2.  John McCormack of The Weekly Standard reports that today’s Senate vote is welcome news for constitutionalists.

“Shortly after 12:30 p.m. on Thursday the answer became official: All 52 Republican senators voted to abolish the filibuster for Supreme Court nominations, while all 48 members of the Democratic caucus voted to keep it. The Senate then voted to advance the Gorsuch nomination to a final confirmation vote on Friday. . . .

“In the long-run, the Senate’s vote on Thursday is likely a victory for constitutionalists. There was never any doubt, after Democrats abolished the filibuster for lower-court nominees and other executive branch nominees in 2012, that they would do the same in order to confirm a liberal activist  appointed by a Democratic president. But there remained some question about whether or not a handful of Senate institutionalists within the GOP would allow a filibuster of a constitutionalist nominee and force a Republican president to name a more liberal nominee. Now we know the answer, and it’s an answer that should leave constitutionalists smiling.”  

 

3.  Josh Holmes writes in Politico that Senator McConnell is ending the judicial filibuster fight Chuck Schumer started during the Bush Administration.

“The Senate majority leader expends political capital with ruthless efficiency, using it only when it can accomplish precisely what he intends.
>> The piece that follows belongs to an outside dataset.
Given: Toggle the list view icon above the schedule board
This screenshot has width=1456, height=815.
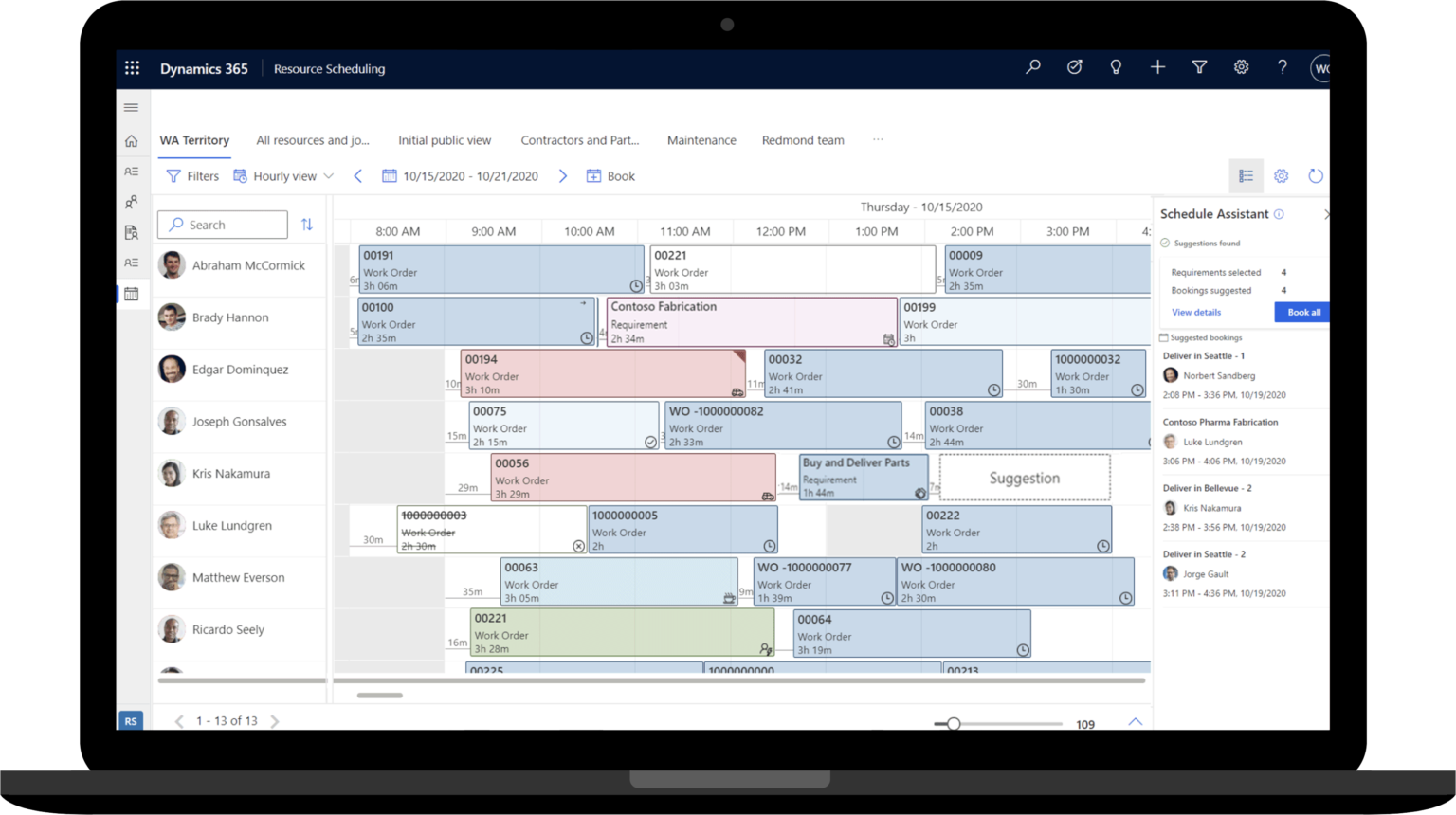Looking at the screenshot, I should (1246, 175).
McConnell doesn’t start many fights; he finishes them.

“As the Senate moves toward confirmation of Neil Gorsuch, President Donald Trump’s nominee for the Supreme Court, that is exactly what is happening: McConnell is ending a fight that a young senator named Charles Schumer started nearly 15 years ago by rallying the first-ever partisan filibuster of a nominee to the D.C. Circuit Court: Miguel Estrada. Previously, the Senate’s ‘advise and consent’ role was vigorously deployed with fierce partisan tensions but ultimately settled with simple up-or-down majority votes.
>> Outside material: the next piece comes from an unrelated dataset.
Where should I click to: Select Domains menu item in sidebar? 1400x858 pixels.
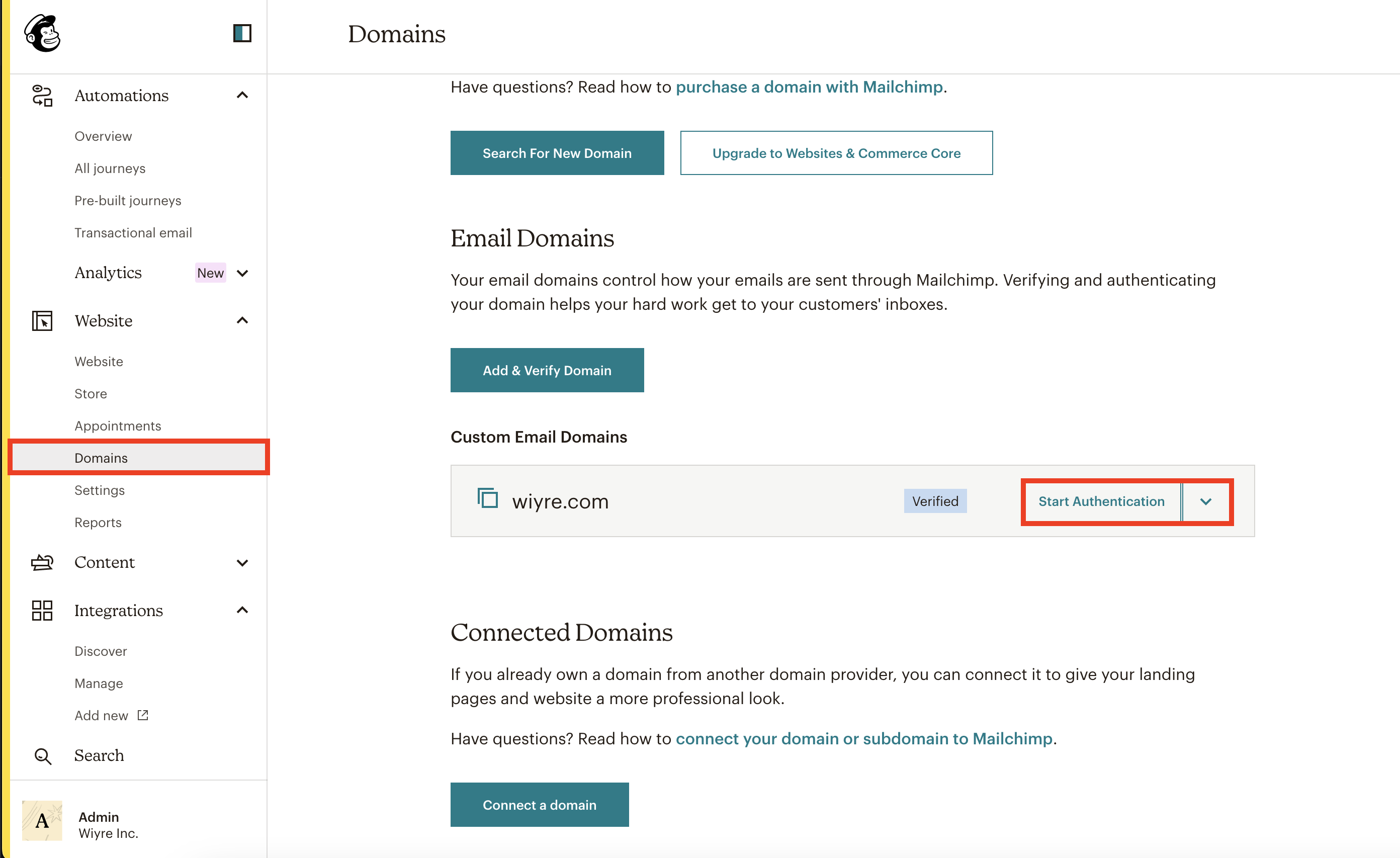[100, 457]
“Fresh off a drubbing in the 2002 midterm elections, Schumer and a Democratic minority sought to invigorate their liberal base by changing all of that. . . . Despite earning a ‘well-qualified’ rating from the American Bar Association—the legal gold standard and seal of approval—Senate Democrats argued [Estrada] wasn’t qualified.”

“. . . Alas, despite 55 senators voting to end the blockade, Democrats sustained the filibuster—as they would with Estrada on an additional six separate occasions. He was forced to withdraw his nomination, and a new age of partisan filibuster was born. Within two years, Schumer’s tactic would be deployed to torpedo nine more of President George W. Bush’s nominees. . . .

“Nearly 15 years after Schumer started this fight, he will have a front row seat when McConnell finishes it. A uniquely perfect way for this story to end.”

 

4.  At Real Clear Politics, Josh Krivitt urges his fellow Democrats to be honest about Judge Gorsuch’s record.

[T]he suggestion that Neil Gorsuch always favors corporate interests over individuals is simply not correct. Just as he sided with corporations in some cases, he sided with the ‘little guy’ in others.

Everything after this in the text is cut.